This has been helping me, especially when I get overwhelmed in thinking about
more features and functions.

------
brianmckenzie
Yes, I get these too. Pretty much every time I talk to someone who takes an
interest in my startup, they raise some issue that I either hadn't thought of
at all or hadn't thought about in the same way. That doesn't even cover the
hacking-related 'oh crap' moments, but most of mine have been conceptual so
far. It's to be expected: there are tens of startups in my space, I assume
that some are technically better and many are worse.

As you point out, the hardest thing may not be the 'oh crap' moment but rather
what conclusions you should draw from it, if any. In most cases I have elected
to go simpler when in doubt.

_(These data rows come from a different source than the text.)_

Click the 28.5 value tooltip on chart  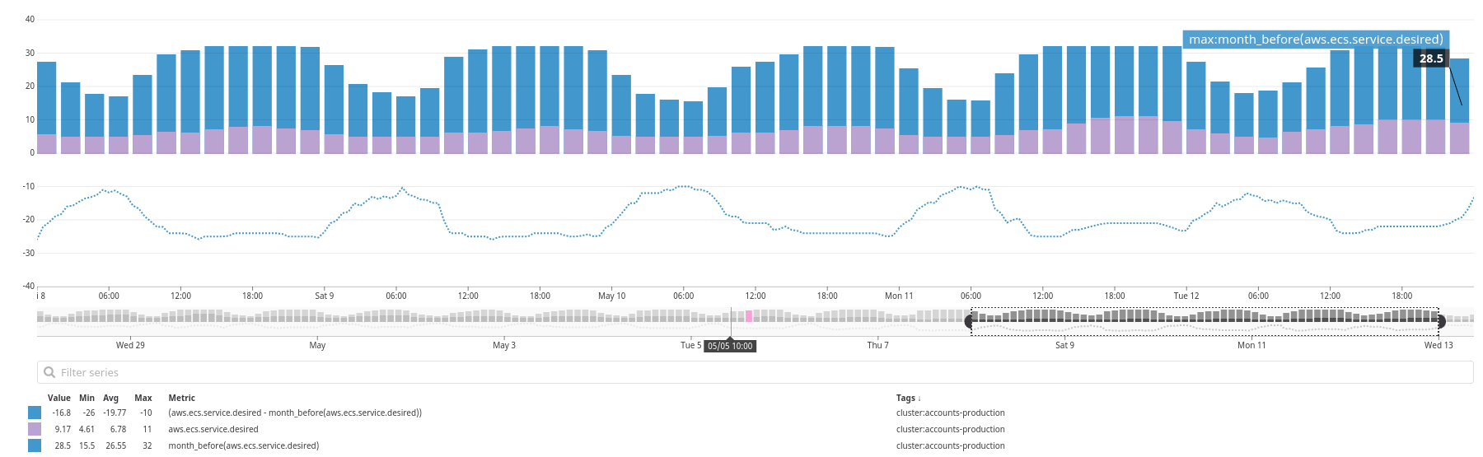click(x=1430, y=58)
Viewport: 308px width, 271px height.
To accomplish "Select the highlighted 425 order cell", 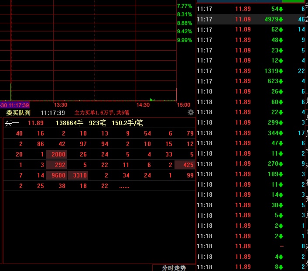I will [x=185, y=165].
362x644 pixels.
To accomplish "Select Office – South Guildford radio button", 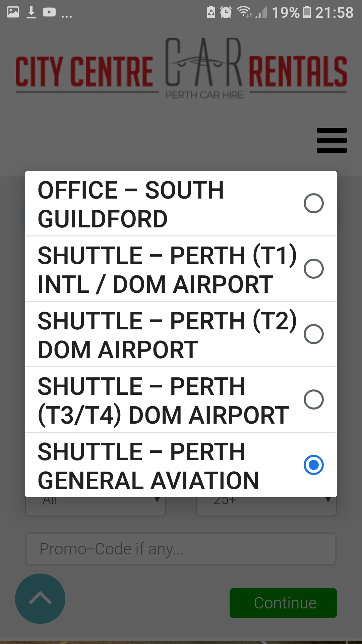I will pos(313,203).
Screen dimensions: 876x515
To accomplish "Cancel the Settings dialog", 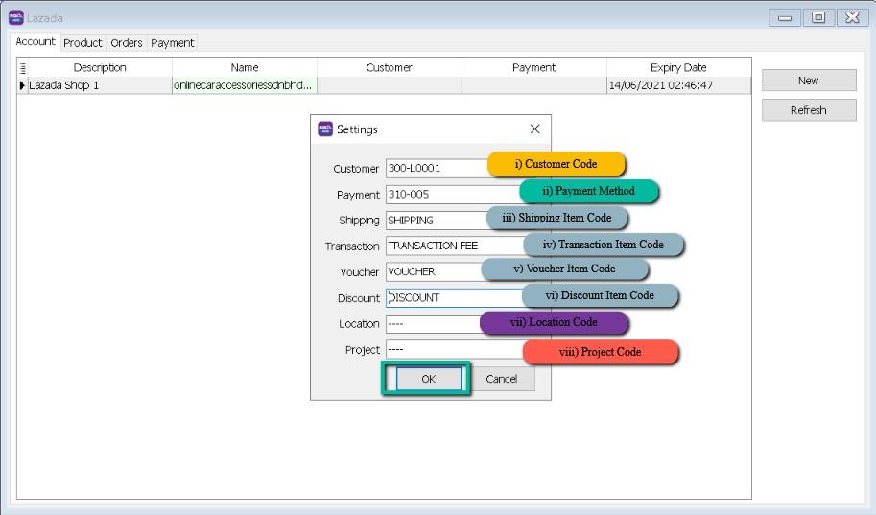I will [501, 379].
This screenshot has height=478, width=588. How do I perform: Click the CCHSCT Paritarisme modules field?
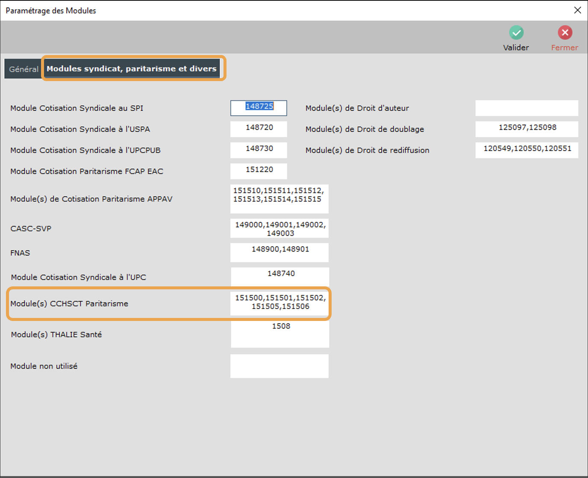[279, 303]
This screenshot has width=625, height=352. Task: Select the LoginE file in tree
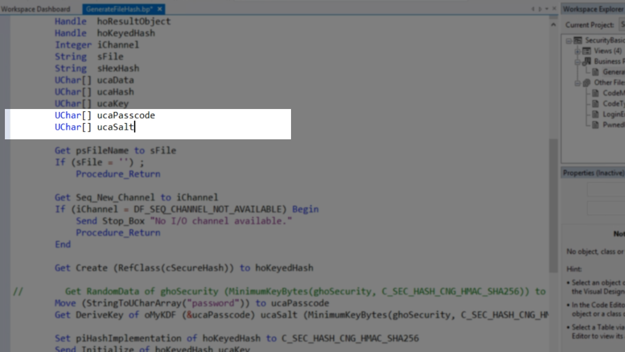(x=613, y=114)
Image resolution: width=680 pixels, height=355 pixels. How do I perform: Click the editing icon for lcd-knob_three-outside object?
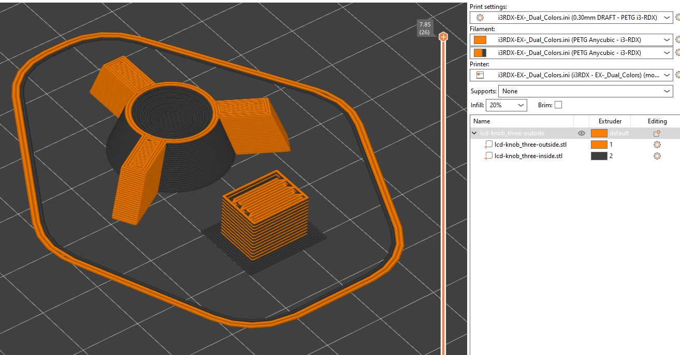pyautogui.click(x=657, y=133)
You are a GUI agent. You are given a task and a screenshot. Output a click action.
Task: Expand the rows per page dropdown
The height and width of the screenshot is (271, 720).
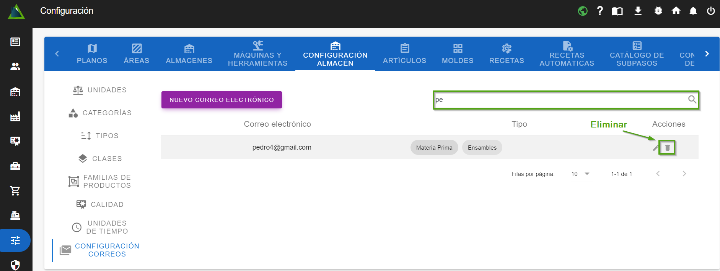581,174
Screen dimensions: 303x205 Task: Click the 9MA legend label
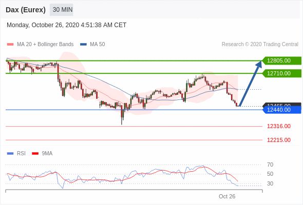click(47, 154)
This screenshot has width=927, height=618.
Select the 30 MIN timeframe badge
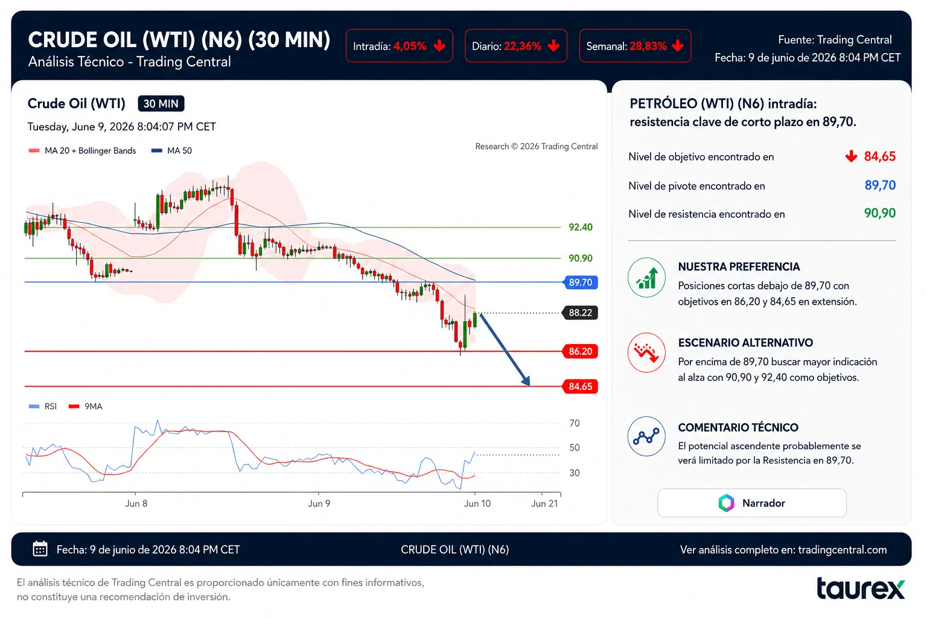tap(161, 104)
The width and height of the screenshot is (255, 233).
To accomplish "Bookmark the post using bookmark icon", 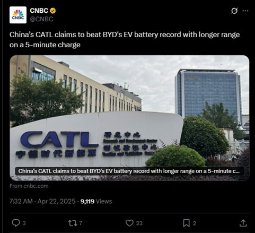I will (187, 223).
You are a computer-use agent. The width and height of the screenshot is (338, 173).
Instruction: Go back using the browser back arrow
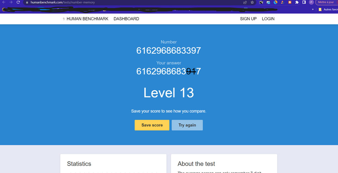coord(4,2)
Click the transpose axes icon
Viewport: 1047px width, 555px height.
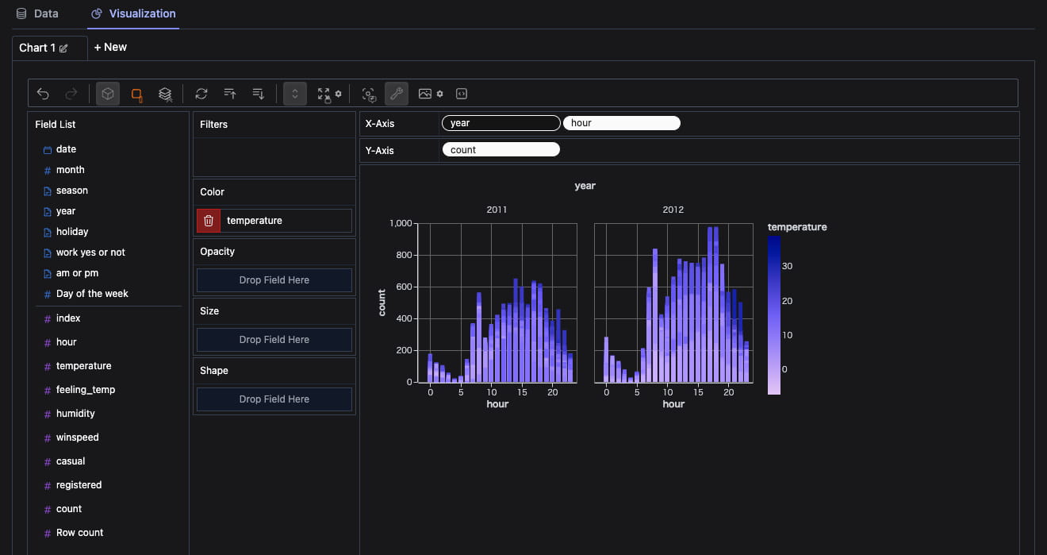tap(201, 94)
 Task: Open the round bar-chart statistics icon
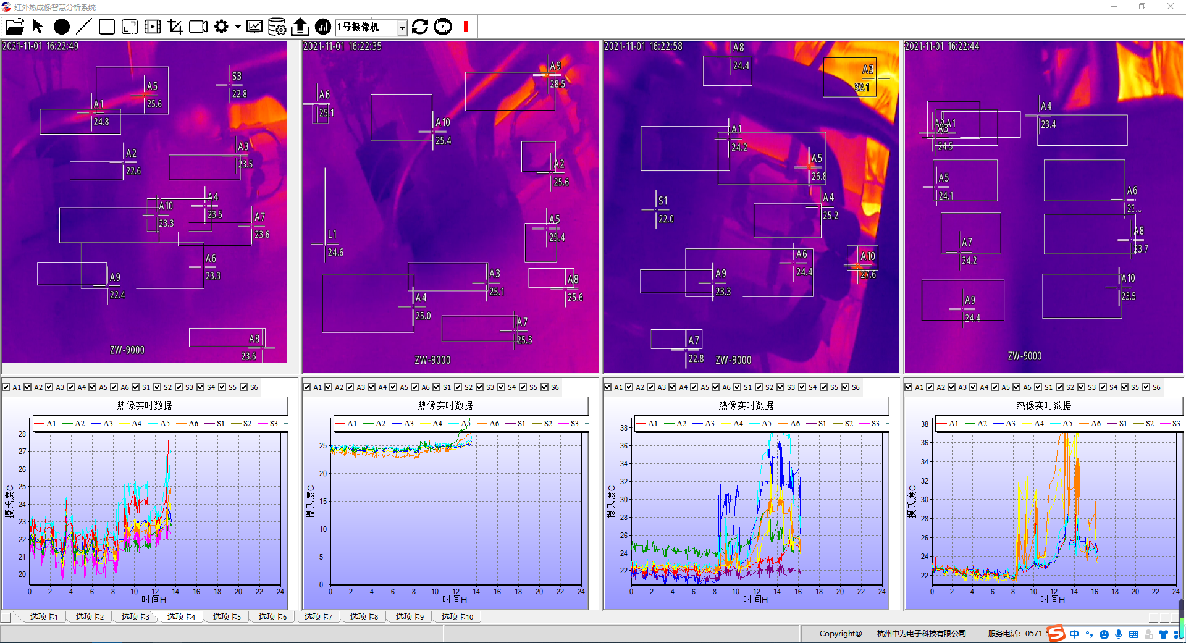(322, 27)
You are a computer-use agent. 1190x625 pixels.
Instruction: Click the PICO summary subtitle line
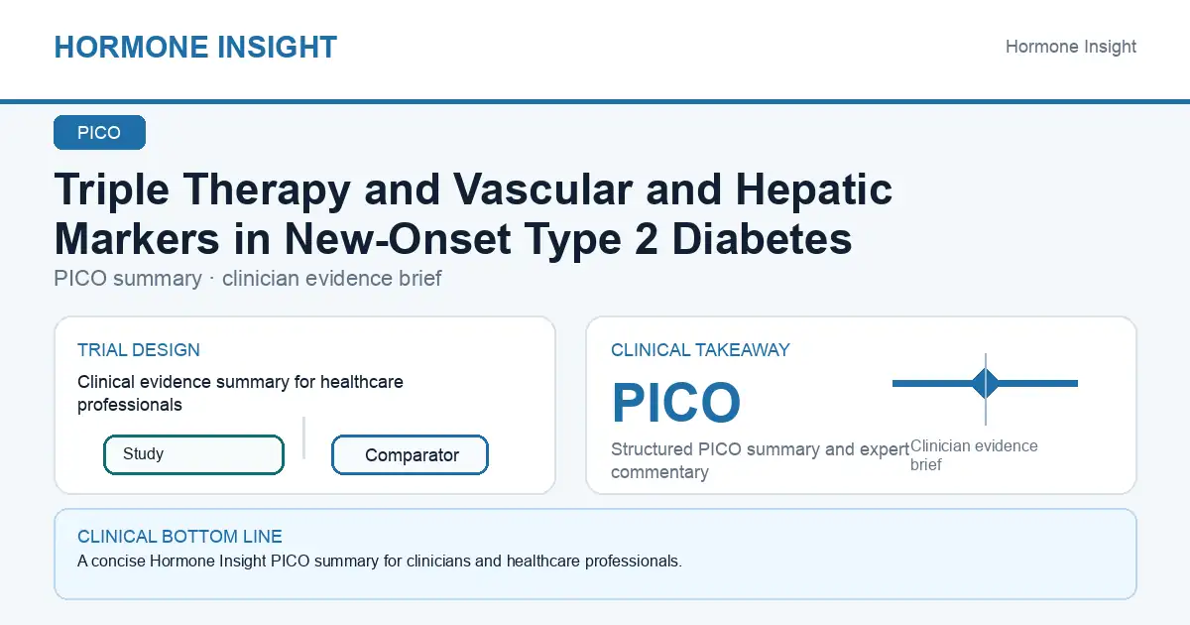point(248,279)
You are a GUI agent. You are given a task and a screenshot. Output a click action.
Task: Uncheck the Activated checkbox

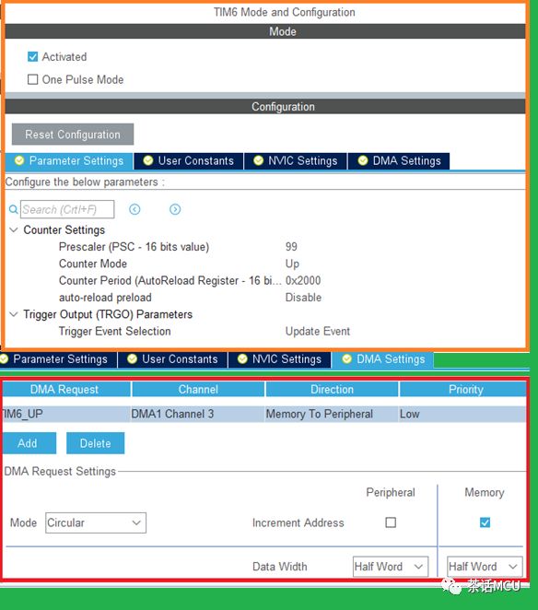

Other times I've decided to re-think various
aspects of my project, but these are in the minority.

------
elad
You've just stumbled onto the reason that big companies take some many more
people and so much more time than startups to solve a given problem - they
don't (and can't) allow themselves to ignore the extra information and its
complicated byproducts. Nevertheless these cos invariably started out small by
solving one significant problem in a great way while overlooking all those
other dimensions. In short, try to evaluate whether the extra information is
truly a significant part of the core problem you set out to solve. If it
isn't, postpone the solution. If you succeed based on your core solution you
can worry about it later, when you'll have plenty of time and money to do so.

------
bsaunder
Yes, I've noticed the same thing. My current idea is similar to several other
start-ups. At times it seems like some companies could be competitors if only
they changed their product offering a bit.

I think this is where the business/marketing side of the founders needs to
kick in and be determined to differentiate and be better than what's out
there.

It's all about providing value for a customer. You either need to provide a
better value or have different customers. IMHO, a simpler version can be both
good and bad.

Good, if you can start getting revenue and grow faster. Bad if it doesn't
generate much revenue but slows you down with customer support and alerts your
better funded competitors to your existence and plans.

------
Neoryder
I think you are dealing with analysis paralysis. I think you should develop an
internal weighting system on extra information. remember nothing beats the
information gleaned from your own experience. I cant remember where but I read
somewhere that the plan is unimportant but the planning is invaluable. Dont
keep a plan just keep on planning and implementing. Each new Oh Crap moment is
just another input to the ever changing and improving planning implementing
process. IMHO.

------
german
Maybe including names for the axes will made a better graph I guess Katty
Sierra is happy when people use her style.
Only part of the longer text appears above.